Kakanadan had no ink or paper to waste on pulp romance. Instead, he introduced characters from everyday life who, too, did not have any time to salivate at the prospect of a physical union and would rather pay for such services.
He wrote about those who “at night, when the children go to sleep, they collapse somewhere, some after taking a bath, others without taking one. Then, at night, when the children go to sleep, they roll up to their wives — who smell of vegetables, sweat and dough — and get into the act of reproduction right next to the sleeping children, their eyes closed, as mechanically as they work in office.”
Where else do you find a brother who tells his friend, “I have two sisters; if they want to take up prostitution for a living, they are free to, but I cannot go to them and suggest that,” except in Kakanadan’s story titled The Rogue?
Seventeen is a title that raises hopes of some romance but it ends as soon as the story begins. “I had two Rupees in my pocket. She smiled at me. That night I gave her the two Rupees in a by-lane behind Curzon Road (now Kasturba Gandhi barracks. As I tossed and turned sleepless in gnawing hunger that night, I was still happy — with the joy she had given me”.
Arrack, ganja, booze and pimps, not necessarily in the same order, find expressions in story after story. From the Babel to Sidhartha to Sri Chakram, the writer draws his inspiration from various personalities to narrate his own stories which are at once as outstanding as they are beyond belief.
Sri Chakram that touches on dualism and non-duality in Hindu philosophy is, arguably, the most seminal among all the 14 stories, when you feel that the model is the real. Kakanadan raises the outcasts to heroes and angels.

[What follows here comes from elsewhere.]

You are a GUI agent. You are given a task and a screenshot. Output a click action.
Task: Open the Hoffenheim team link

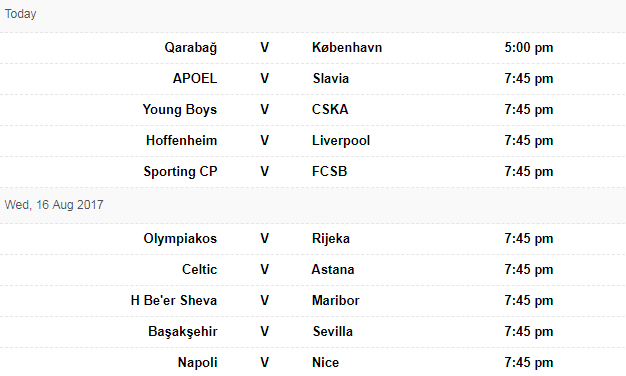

The book leaves in the reader a desire to read more of Kakanadan and that is no mean achievement for a translator. Here I must confess that I do not remember to have read any of these stories in their original in Malayalam. Rishi Kakanadan has done a commendable job. His language is simple, flawless and it flows like a river when it is not in spate.
For those who are not familiar with Kakanadan or his works, M Mukundan’s Kakanadan: Life and Writings and A.K. Abdul Hakkeem’s Interview with Kakanadan which are included as a postscript provide a pen-portrait of the writer and his work.
All those who cannot read Malayalam will feel indebted to Rishi and Harper Perrennial for introducing to the non-Malayalam readers one of Malayalam’s greatest writers. This success needs to be replicated to cover the whole body of his work.